На самом-то деле там было метров сто, может, и чуть больше. Потому капитан и выбрал для меня это место — даже если они идут уже развернутой цепью, на открытой местности я положу их носом в землю, и им придется тратить время сначала на отползание, а потом — на обход… те самые минуты.
Как же мне это тебе объяснить, товарищ маг? Про то, что важно.
Любовь… каждый ведь свое любит и по-своему. Кто — гарну дивчину, кто родителей-стариков да деток своих малых, кто Родину-мать, а кто — партию родную. Не в этом суть-то…
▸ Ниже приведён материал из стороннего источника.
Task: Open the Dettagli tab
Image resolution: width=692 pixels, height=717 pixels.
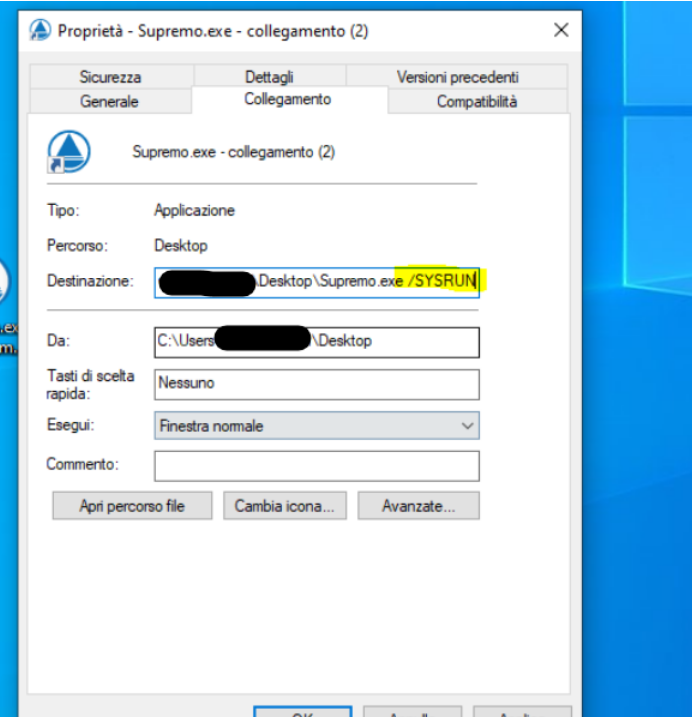Action: 269,77
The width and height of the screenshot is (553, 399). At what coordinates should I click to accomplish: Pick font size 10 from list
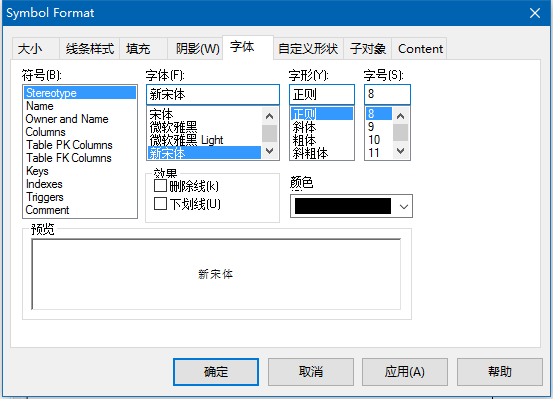pos(374,140)
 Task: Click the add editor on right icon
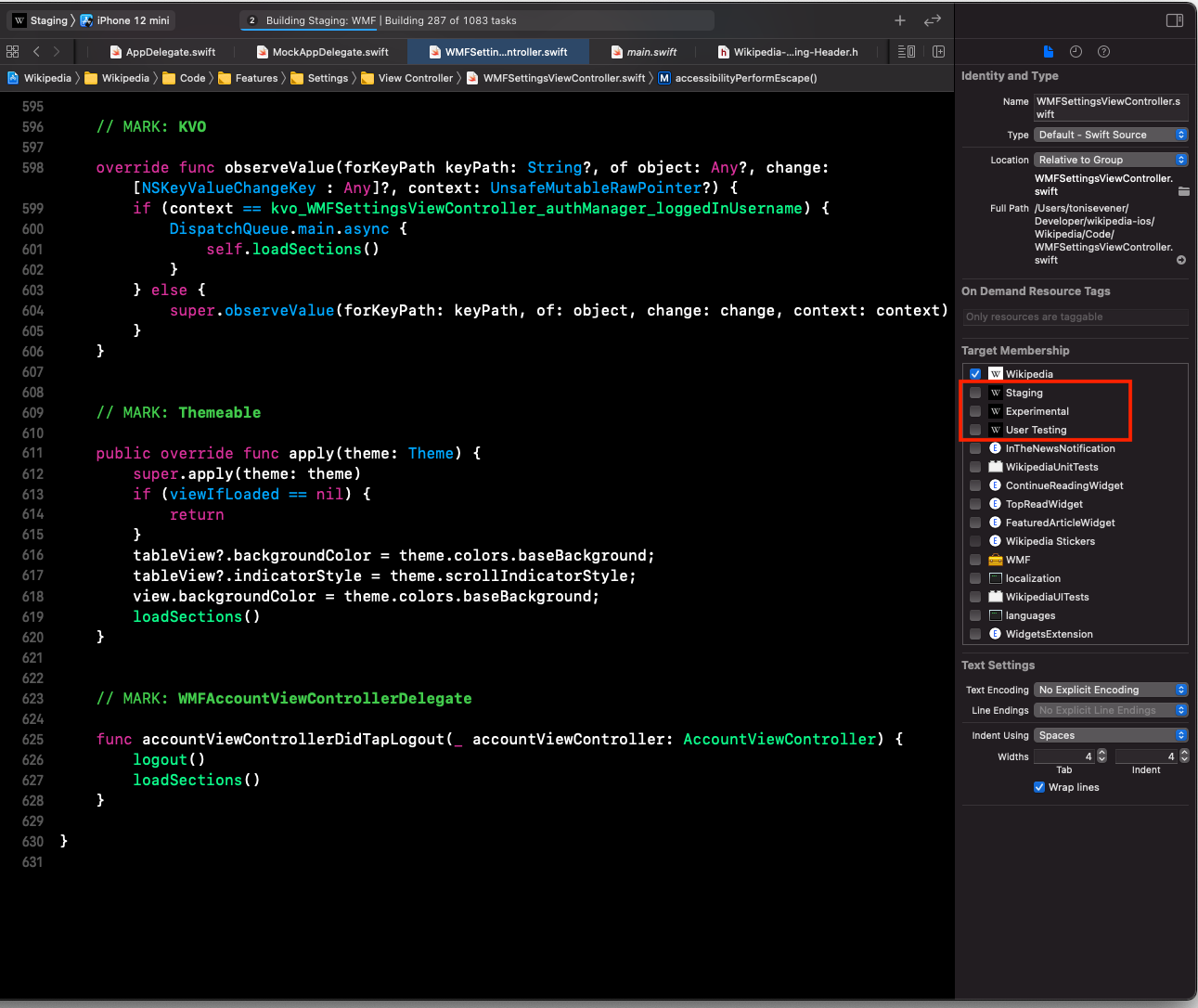coord(938,52)

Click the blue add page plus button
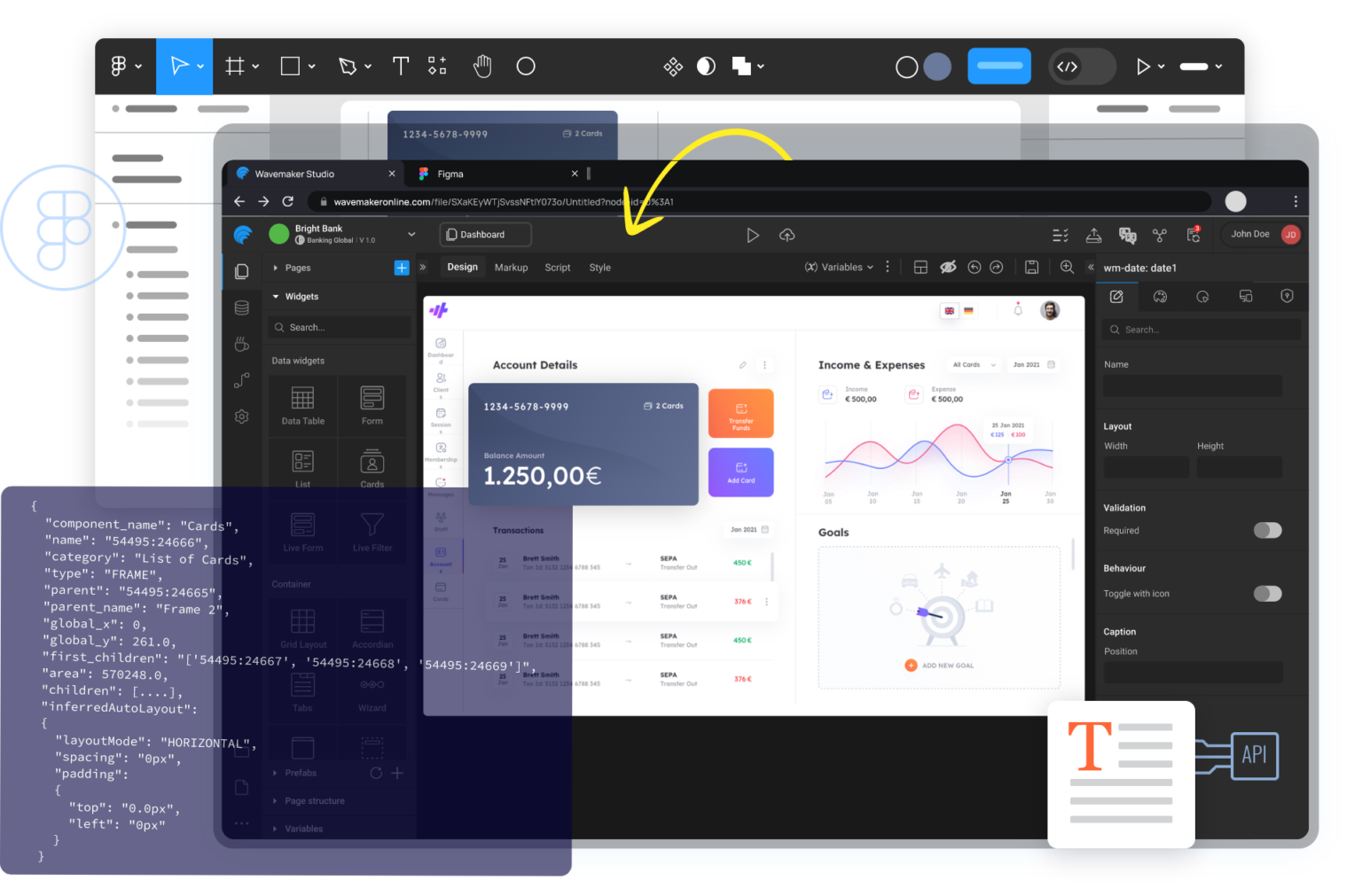pyautogui.click(x=402, y=268)
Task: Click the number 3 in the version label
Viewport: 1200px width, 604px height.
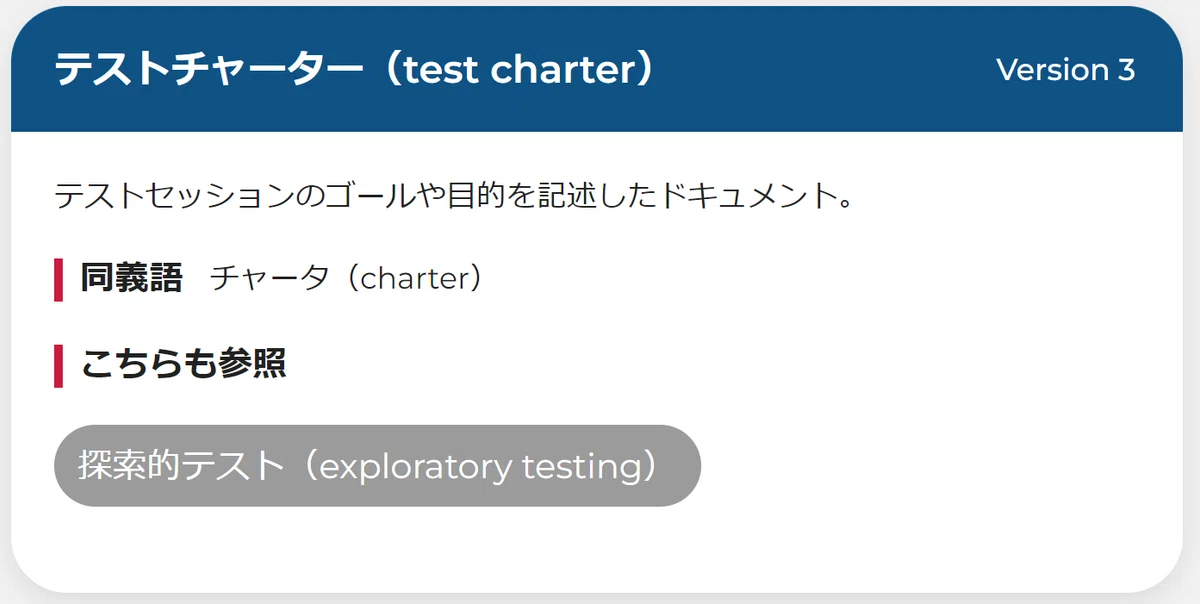Action: (1126, 69)
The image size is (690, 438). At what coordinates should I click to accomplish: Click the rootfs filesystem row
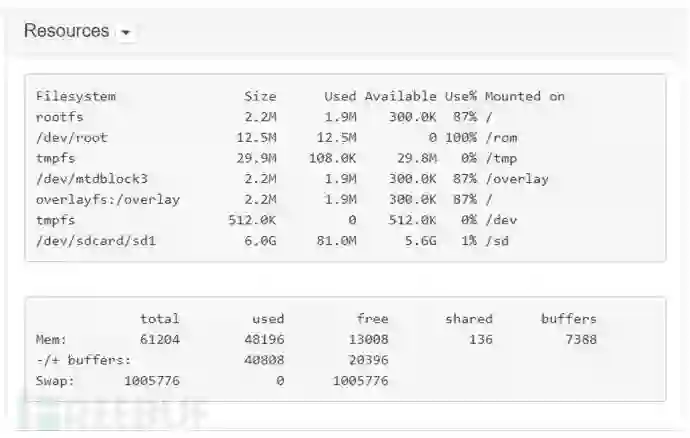[56, 117]
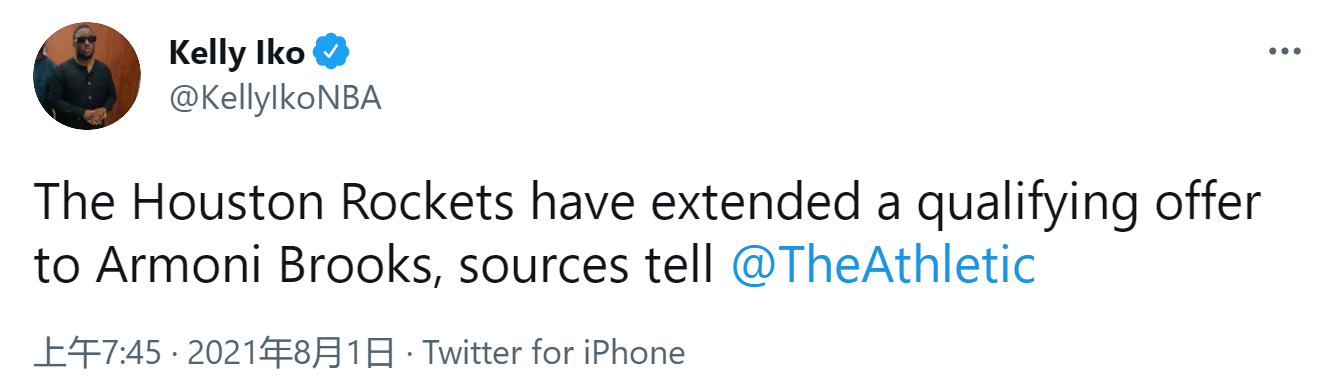1335x387 pixels.
Task: Click the 上午7:45 timestamp
Action: point(98,353)
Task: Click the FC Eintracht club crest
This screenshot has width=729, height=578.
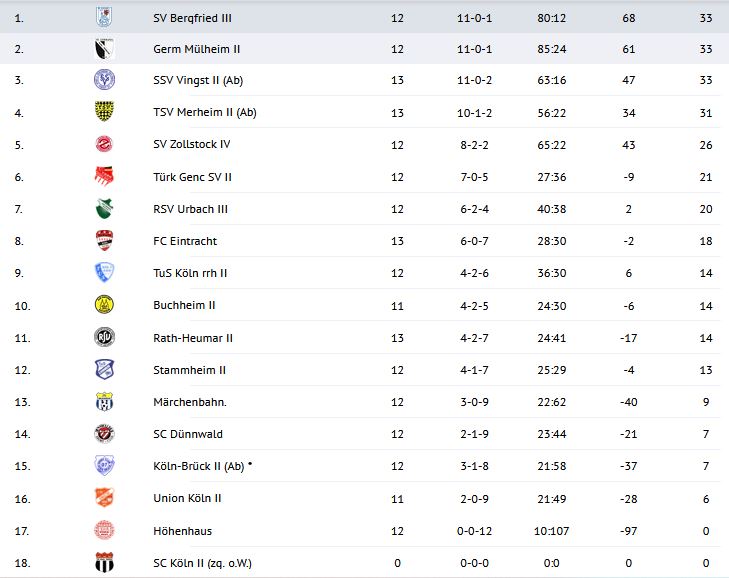Action: point(104,241)
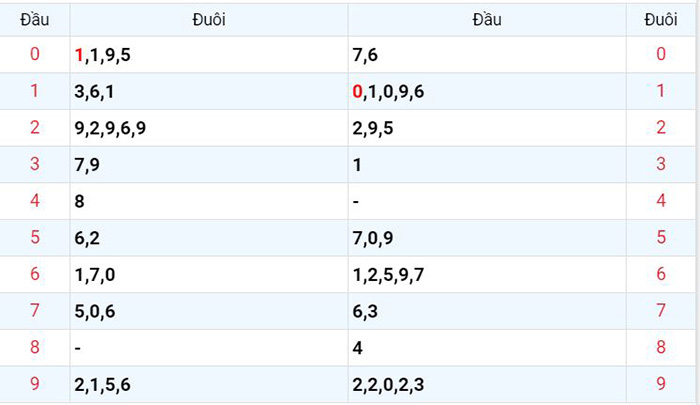Screen dimensions: 700x405
Task: Select the cell showing 5,0,6
Action: tap(209, 311)
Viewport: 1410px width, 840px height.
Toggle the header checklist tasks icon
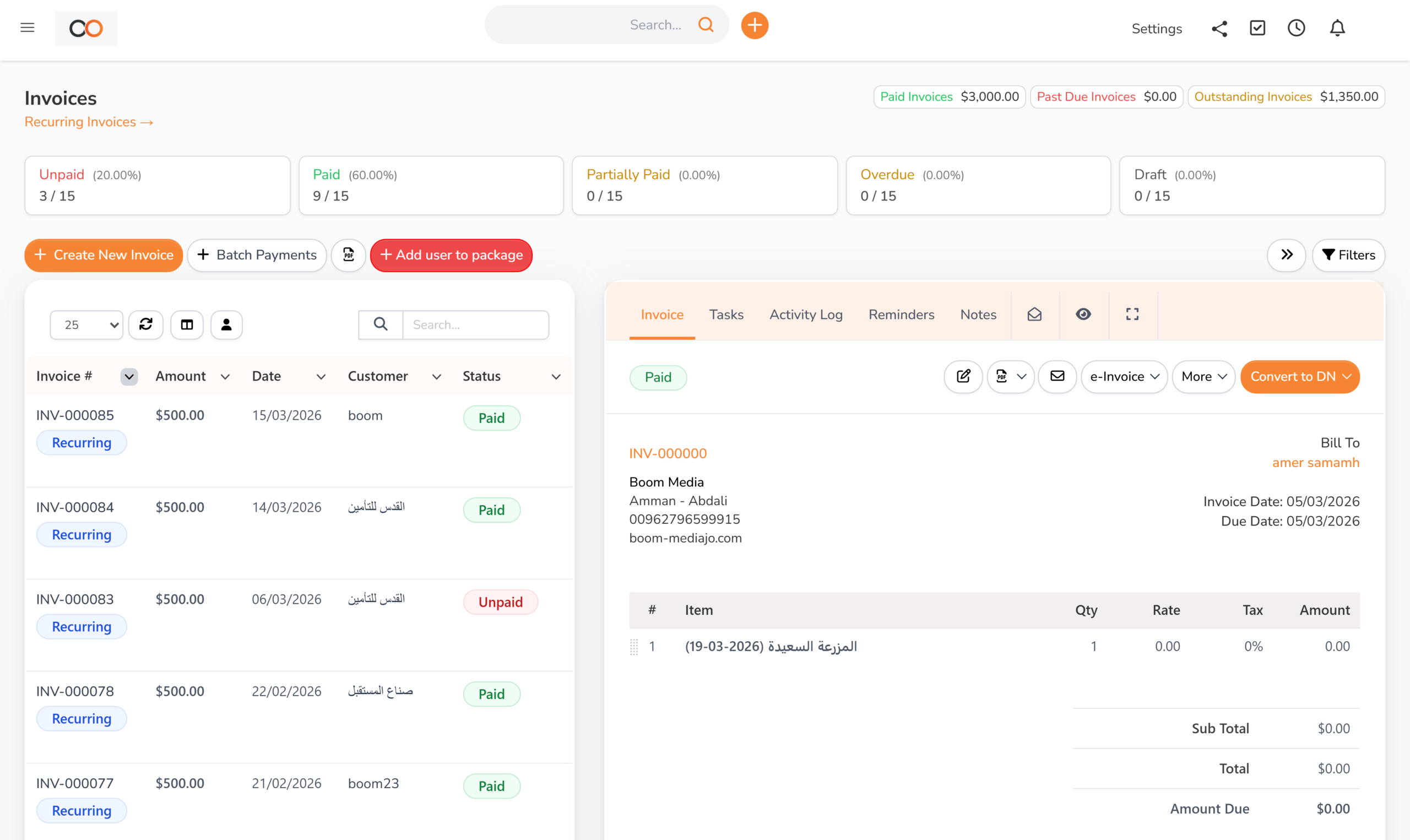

Просто понять надо: выбор свой ты сделал, еще когда на эту дорогу стал! А уж какая плата тебе выпадет — судьба королевства сказочного… или королевы. Или перебитый трак, который на раз-два заменят… горелое пятно от бутылки на броне. Одна удачная очередь — а больше не дадут, они ведь не дураки, в ягдкомандах дураков не держат. Всего одна щедрая, на полдиска очередь, а потом тебя прижмут огнем, их много, ты один… и пока те, что прямо перед тобой, не дают высунуть нос из-за укрытия, другие обходят с флангов, в лесу это просто.
Тот бой я вспоминал часто. И — уверен! — не будь за мной ребят, я бы не ушел оттуда. Но капитан оставил меня не за тем, чтобы я красиво сдох, разменявшись на десяток фашистских гадов. Капитан назначил семь минут, и права умереть у меня было сколько хочешь, хоть залейся, — а вот права пропустить их раньше не имелось.
Тот бой я вспоминал часто, хотя сам бой почти и не запомнил. Слишком быстро все происходило, быстро и, что называется, на пределе чувств, и думать было особо некогда. Память и прочие мыслительные функции включились позже, когда я лежал за вывернутым корнем и все никак не мог понять, не мог поверить — не мог осознать, что жив. Живой — а они ушли, просто ушли, в горячке схватки я даже не уловил тот миг, когда среди лающих команд прозвучала та самая, на отход.
Почему они отступили, что в какой-то неуловимый миг сломало их? Вряд ли я когда-нибудь узнаю это. Ребята, когда я рассказал им, тоже лишь пожимали плечами. Повезло… и на войне иногда случаются чудеса.